• TUJUAN 1: Bisakah Anda menuliskan ulang kata demi kata seluruh teks tentang kisah Ali dan Fatimah?
• TUJUAN 2: Bisakah Anda mengubah skala baris-baris daftar, mulai dari baris yang memuat "How do I perform: Decrease" dan berakhir pada akhir daftar, dengan menuliskannya kembali beserta permintaannya, tetapi setiap koordinat dalam jawaban dikalikan 2,6 lalu dibulatkan ke bilangan bulat, dengan nilai setengah dibulatkan ke atas? Tampilkan hanya baris-baris itu, tanpa gambarnya.

• BAGIAN DOKUMEN:
|---|
Berguru pada Kisah Ali dan Fatimah
Awal Kisah
Fatimah RA, buah hati yang sangat dicintai oleh Rasulullah SAW. Sosok nan elok paras maupun akhlaknya. Setiap lelaki pasti jatuh hati kepadanya. Namun tentu tidak mudah untuk bisa bersanding disisinya, menjadikannya teman hidup baik di dunia maupun akhirat.
Perassaan jatuh hati namun sulit untuk memiliki melanda banyak lelaki, salah satunya Ali bin Abi Thalib. Diam-diam dia mengagumi dan menginginkan putri Rasulullah tersebut. Akan tetapi dia takut, mana mungkin seorang pemimpin umat itu mau memberikan anaknya kepada seorang pemuda miskin seperti dirinya.
Meskipun kita mengenal sosok Ali bin Abi Thalib sebagai salah satu sahabat yang istimewa dimata Rasulullah SAW, selain pernah tinggal langsung bersama Rasulullah, dia juga seorang yang setia menemani dakwah Rasulullah , dan juga seorang mujahid perang yang gagah dan pemberani.
|---|
• KUMPULAN DATA:
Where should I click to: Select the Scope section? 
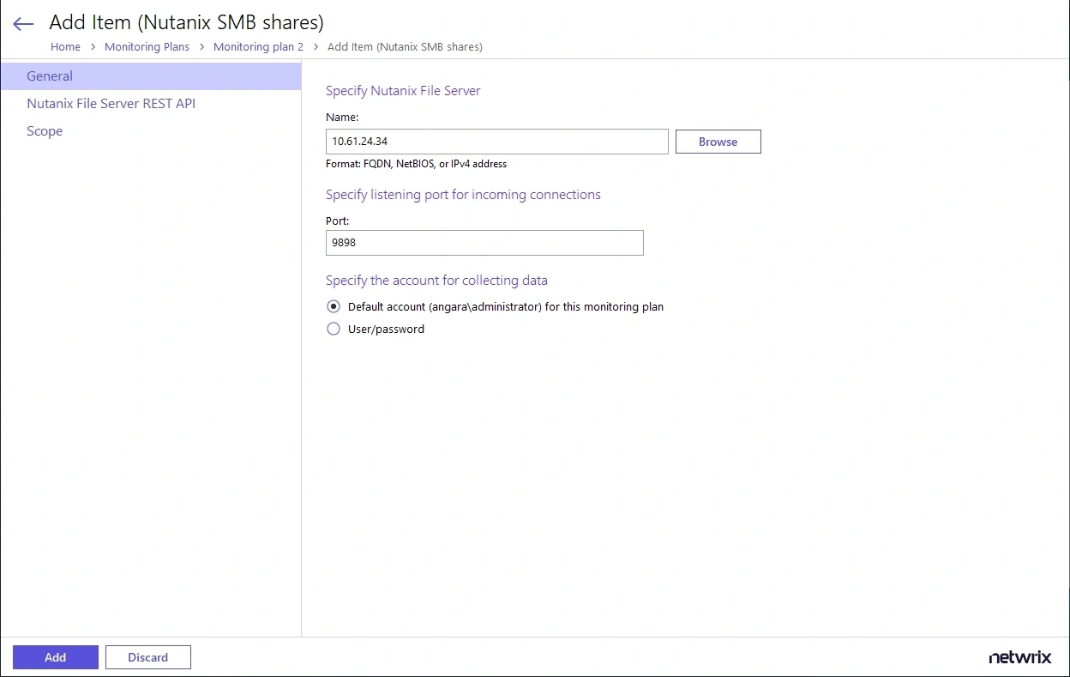pyautogui.click(x=45, y=130)
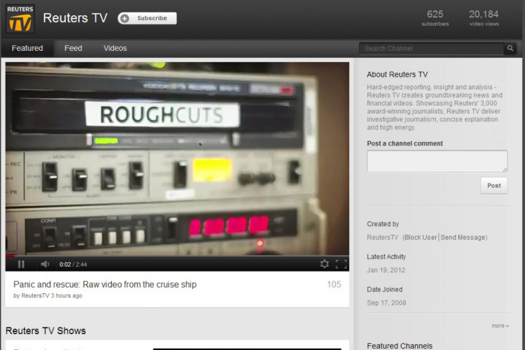The height and width of the screenshot is (350, 525).
Task: Pause the playing video
Action: (x=21, y=264)
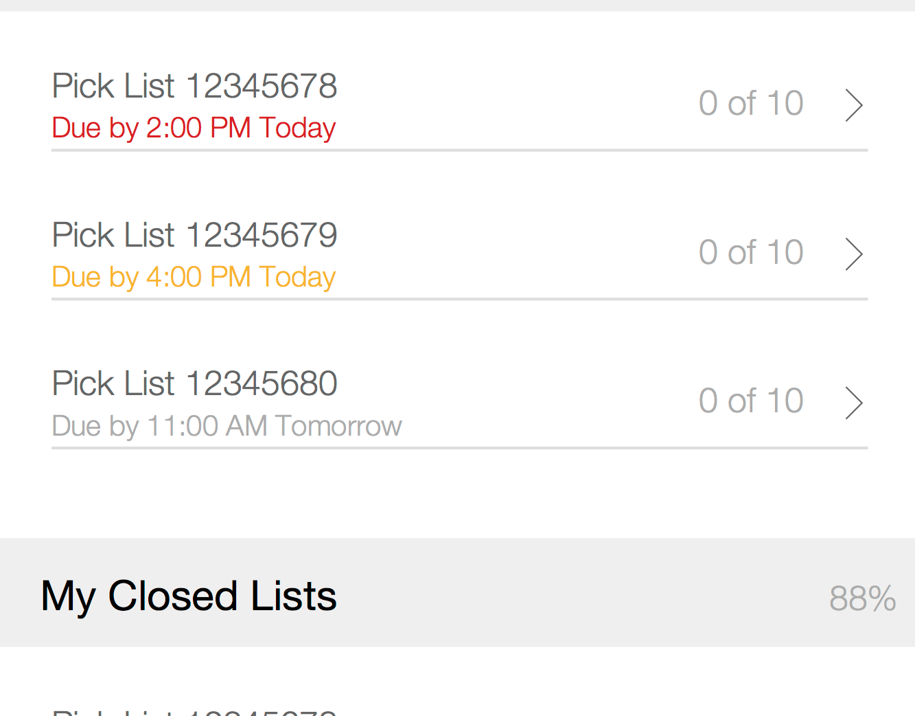Choose the Pick List 12345680 title
The width and height of the screenshot is (915, 716).
(195, 384)
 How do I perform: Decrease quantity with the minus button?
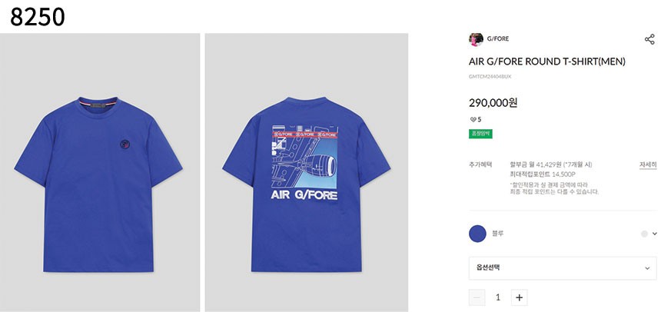477,297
|---|
• PENYELESAIAN MASALAH 1:
Berguru pada Kisah Ali dan Fatimah
Awal Kisah
Fatimah RA, buah hati yang sangat dicintai oleh Rasulullah SAW. Sosok nan elok paras maupun akhlaknya. Setiap lelaki pasti jatuh hati kepadanya. Namun tentu tidak mudah untuk bisa bersanding disisinya, menjadikannya teman hidup baik di dunia maupun akhirat.
Perassaan jatuh hati namun sulit untuk memiliki melanda banyak lelaki, salah satunya Ali bin Abi Thalib. Diam-diam dia mengagumi dan menginginkan putri Rasulullah tersebut. Akan tetapi dia takut, mana mungkin seorang pemimpin umat itu mau memberikan anaknya kepada seorang pemuda miskin seperti dirinya.
Meskipun kita mengenal sosok Ali bin Abi Thalib sebagai salah satu sahabat yang istimewa dimata Rasulullah SAW, selain pernah tinggal langsung bersama Rasulullah, dia juga seorang yang setia menemani dakwah Rasulullah , dan juga seorang mujahid perang yang gagah dan pemberani.

• PENYELESAIAN MASALAH 2:
 How do I perform: Decrease quantity with the minus button?
1240,772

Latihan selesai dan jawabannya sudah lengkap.